Abstract

Aims S100A8/A9 is an inflammatory mediator secreted by activated neutrophils and monocytes/macrophages. Serum S100A8/A9 levels were previously found to correlate with the severity of coronary artery disease in diabetic patients and to predict cardiovascular (CV) events in healthy postmenopausal women. Our aim was to investigate whether S100A8/A9 correlates with carotid artery disease and whether it can predict CV risk in healthy individuals. Methods We measured baseline levels of S100A8/A9 in 664 individuals with no previous history of CV disease, randomly selected from the Malmö Diet and Cancer cohort. We examined the correlation between S100A8/A9 and traditional CV risk factors, circulating cell populations, plasma cytokines, carotid intima media thickness (IMT) and area (IM area), and the incidence of CV events during a follow-up period of 16.2 years. Results We detected significant positive correlations between baseline S100A8/A9 and the number of circulating neutrophils, IFNγ, TNFα, IL-1β, smoking, BMI, systolic blood pressure and an inverse correlation with HDL. In a multivariate linear regression model adjusted for age and sex, S100A8/A9 and the neutrophil counts were correlated with IMT and IM area in the common carotid artery.
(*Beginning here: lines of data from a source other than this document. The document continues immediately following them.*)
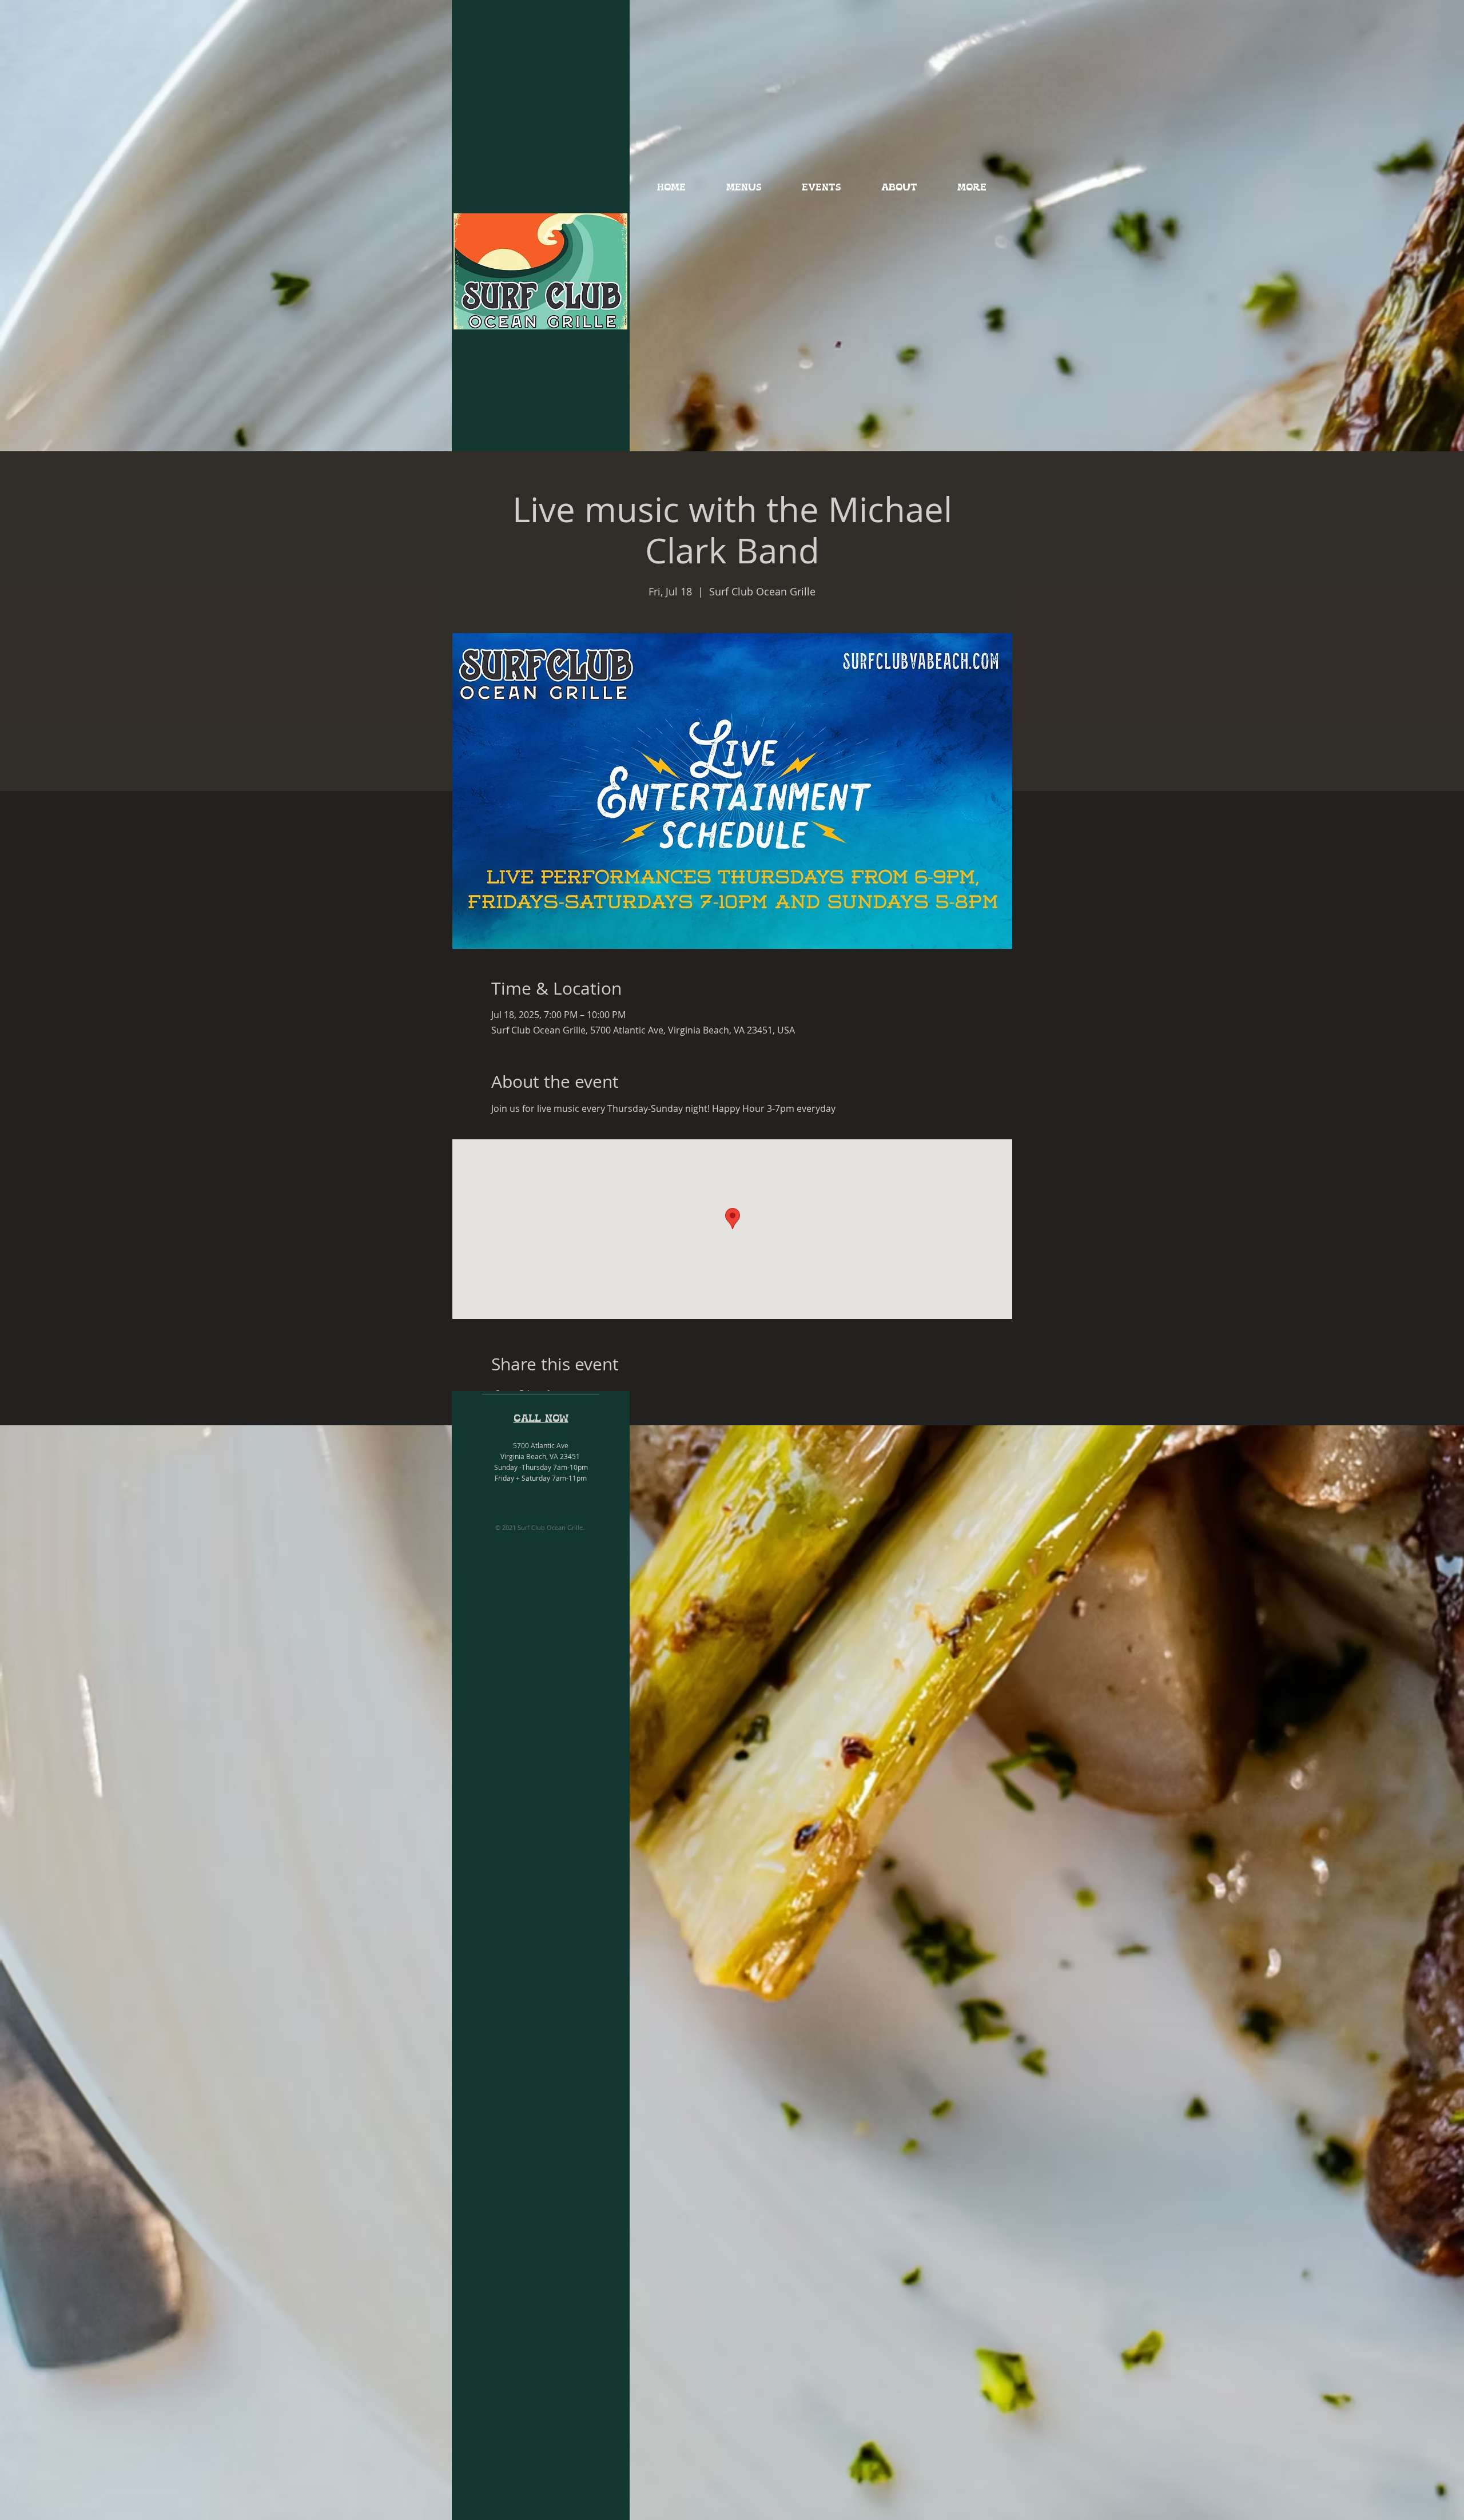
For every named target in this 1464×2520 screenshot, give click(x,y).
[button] (744, 188)
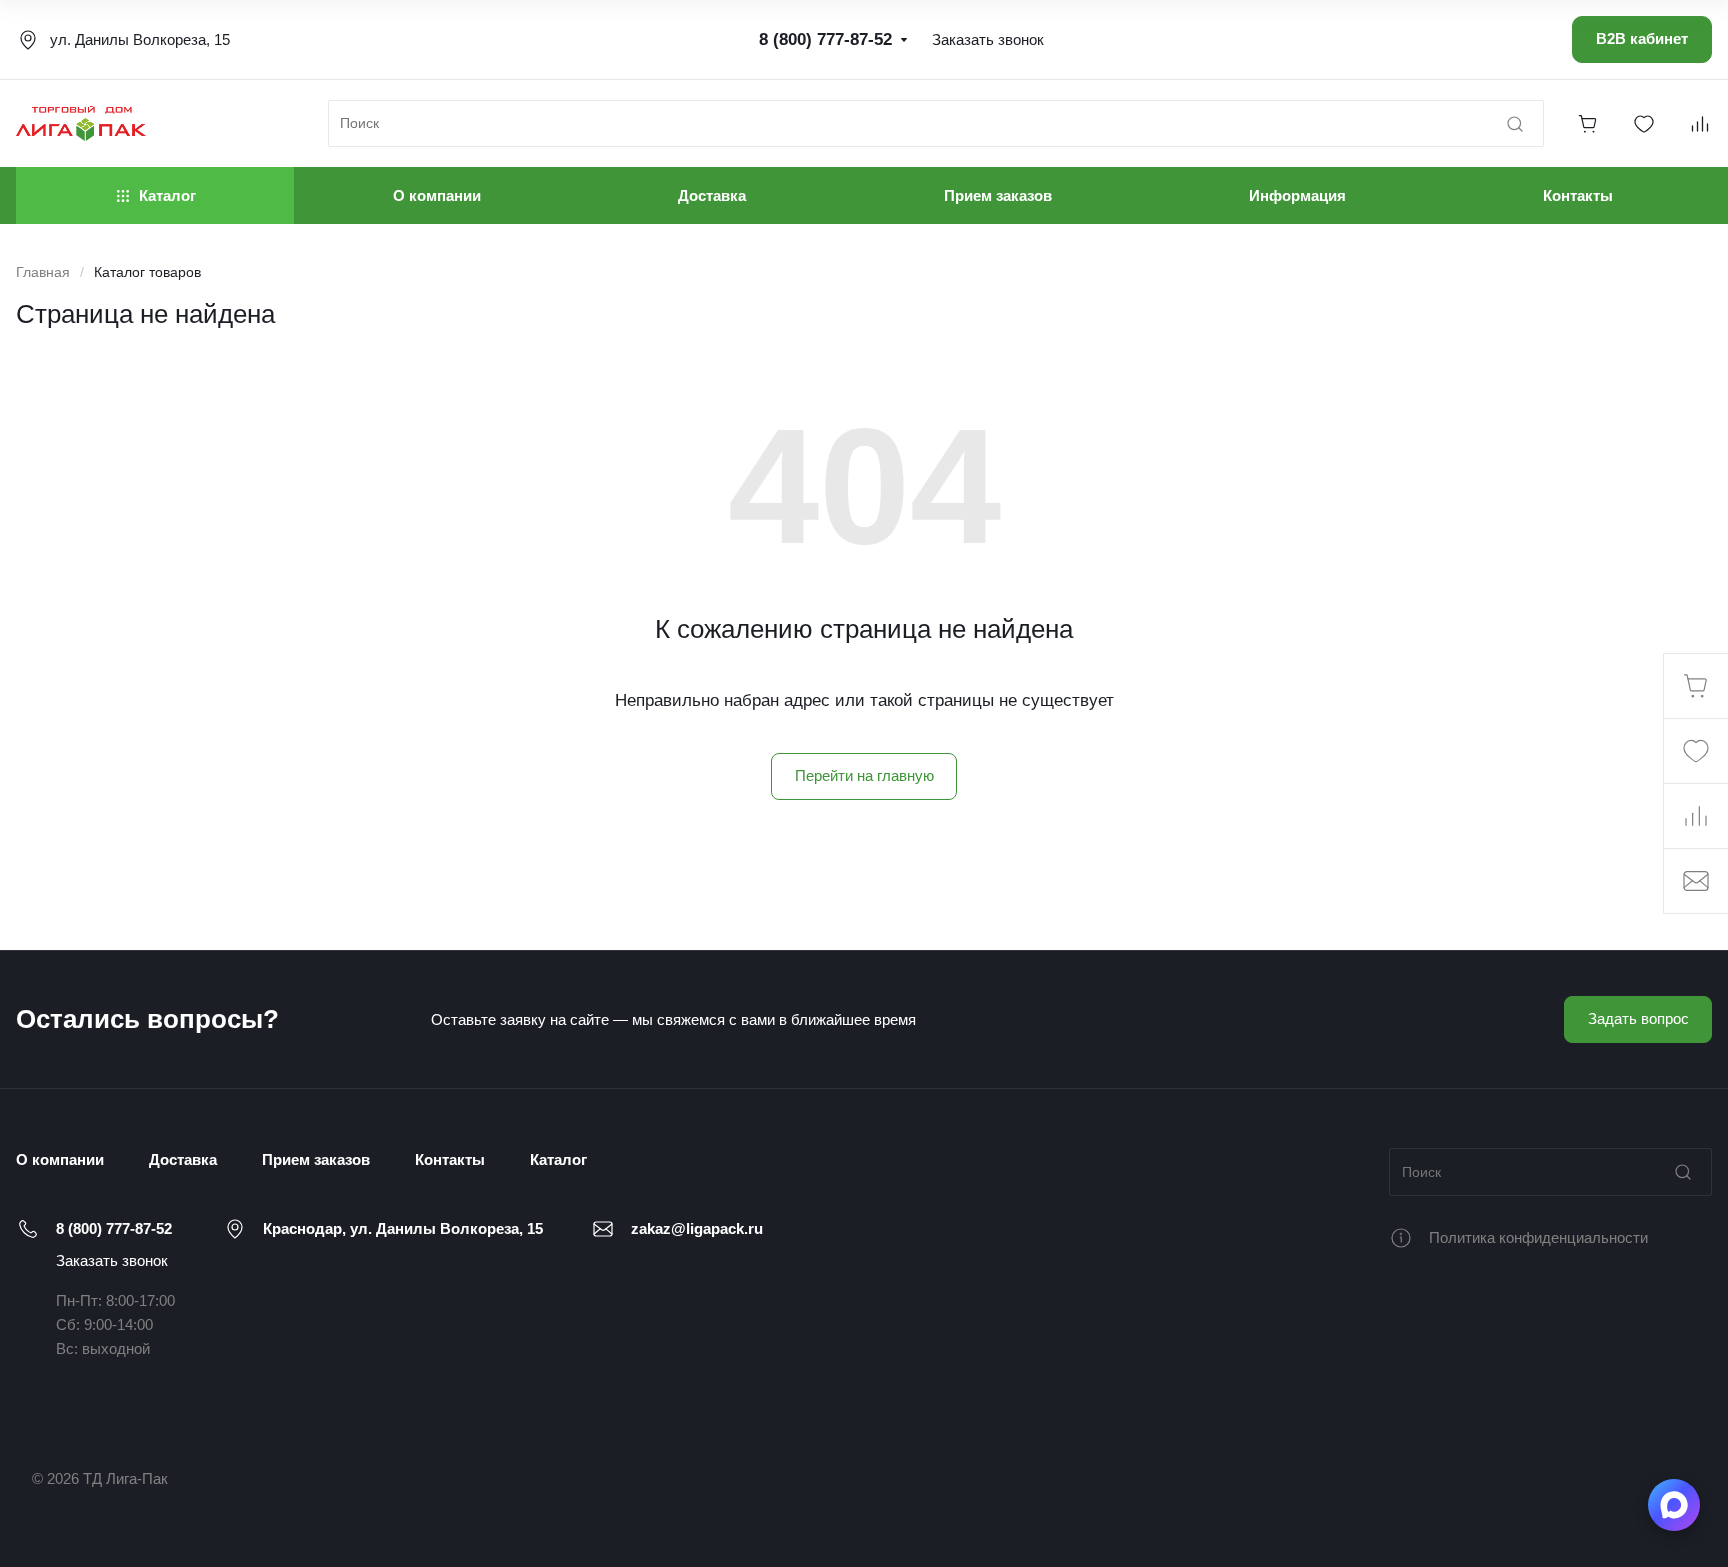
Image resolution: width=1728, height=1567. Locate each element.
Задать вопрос (1638, 1018)
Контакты (450, 1159)
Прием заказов (316, 1159)
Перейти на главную (864, 775)
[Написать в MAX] (1674, 1505)
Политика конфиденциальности (1538, 1237)
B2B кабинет (1642, 38)
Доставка (183, 1159)
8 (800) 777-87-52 (114, 1228)
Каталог (558, 1159)
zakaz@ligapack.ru (697, 1228)
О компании (60, 1159)
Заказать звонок (112, 1260)
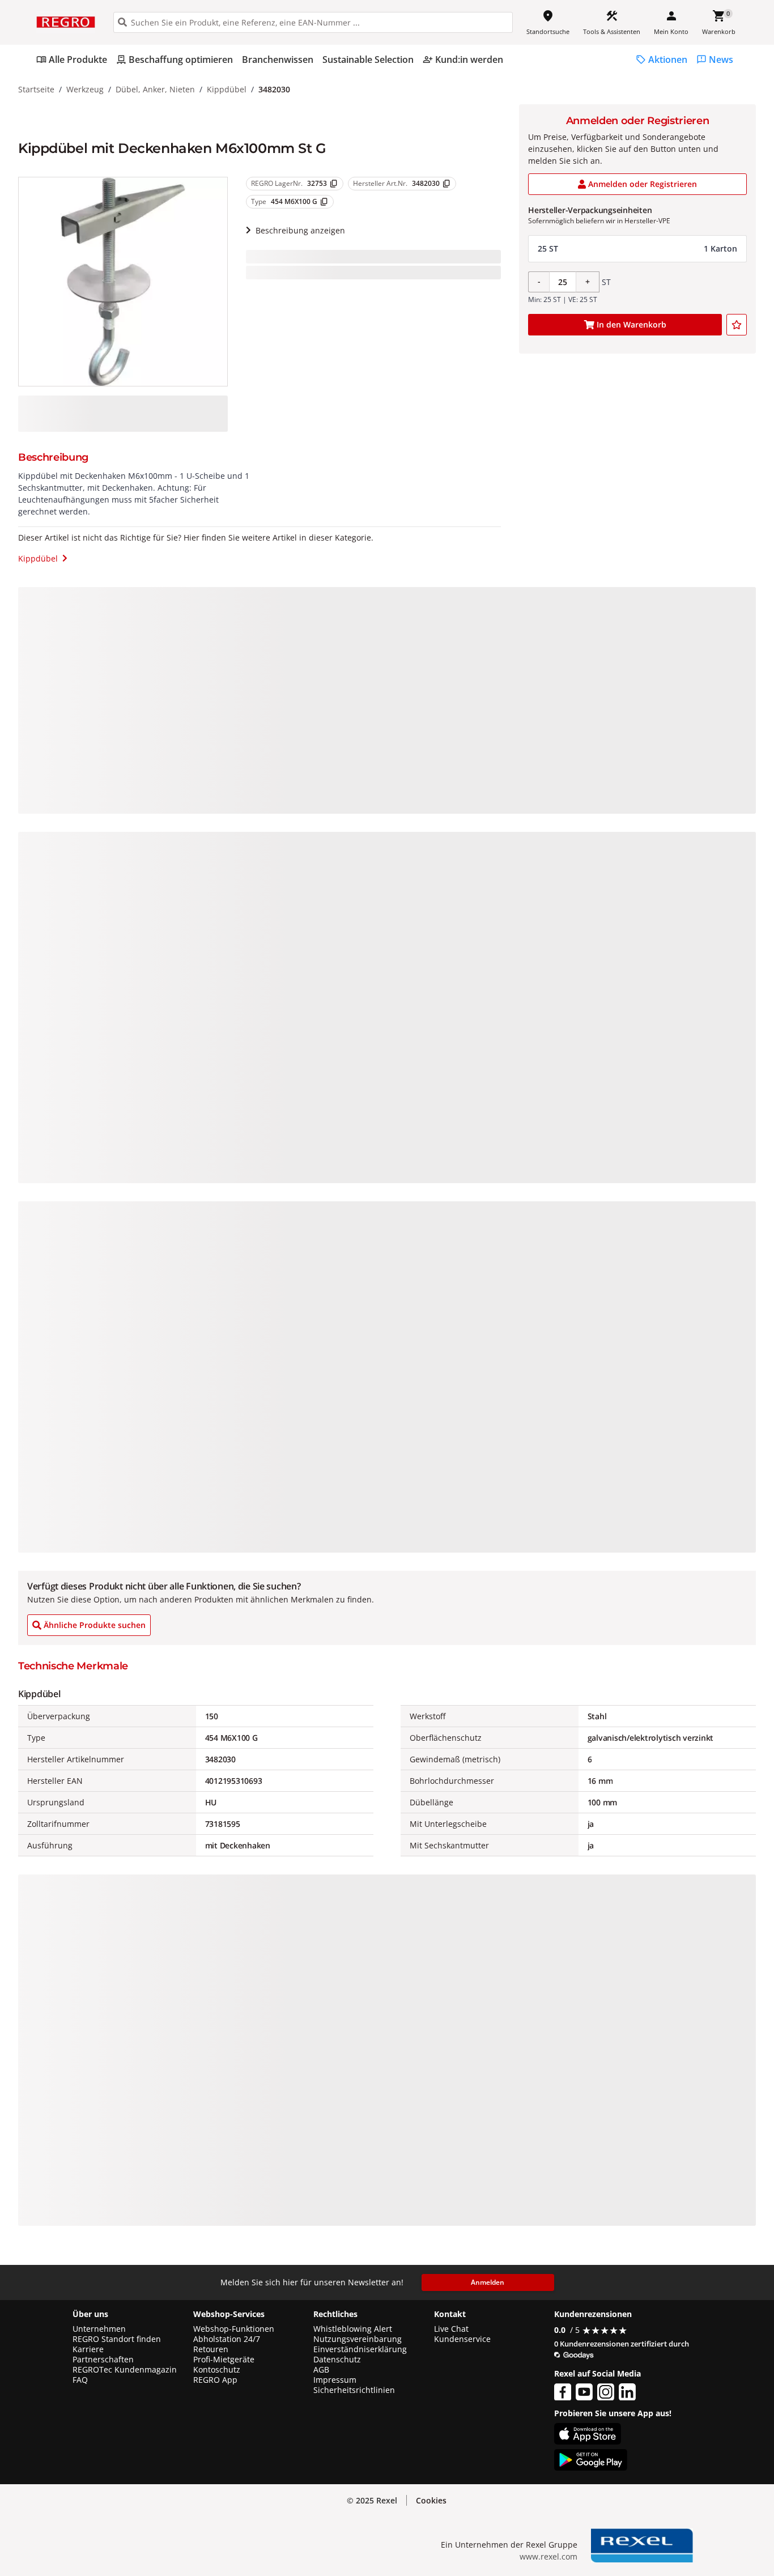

The associations with IM area remained significant after further adjustment for CV risk factors. In a Cox regression model corrected for age and sex, S100A8/A9 and circulating neutrophils predicted the incidence of coronary events (fatal or non-fatal myocardial infarction) [HR (95%CI) per SD: 1.28 (1.03-1.59), P =0.026 and 1.26 (1.04-1.53), P =0.020, respectively] and CV death [1.34 (1.06-1.71), P =0.015 and 1.59 (1.33-1.90), P <0.001, respectively]. There was no relationship with stroke. Conclusions S100A8/A9 correlates strongly with circulating neutrophil numbers, but not with monocytes or monocyte sub-populations. Baseline S100A8/A9 concentrations and circulating neutrophils are significantly associated with carotid artery disease and predict coronary events and CV death in apparently healthy individuals. Our study provides further evidence for the involvement of activated neutrophils in atherogenesis and acute coronary events.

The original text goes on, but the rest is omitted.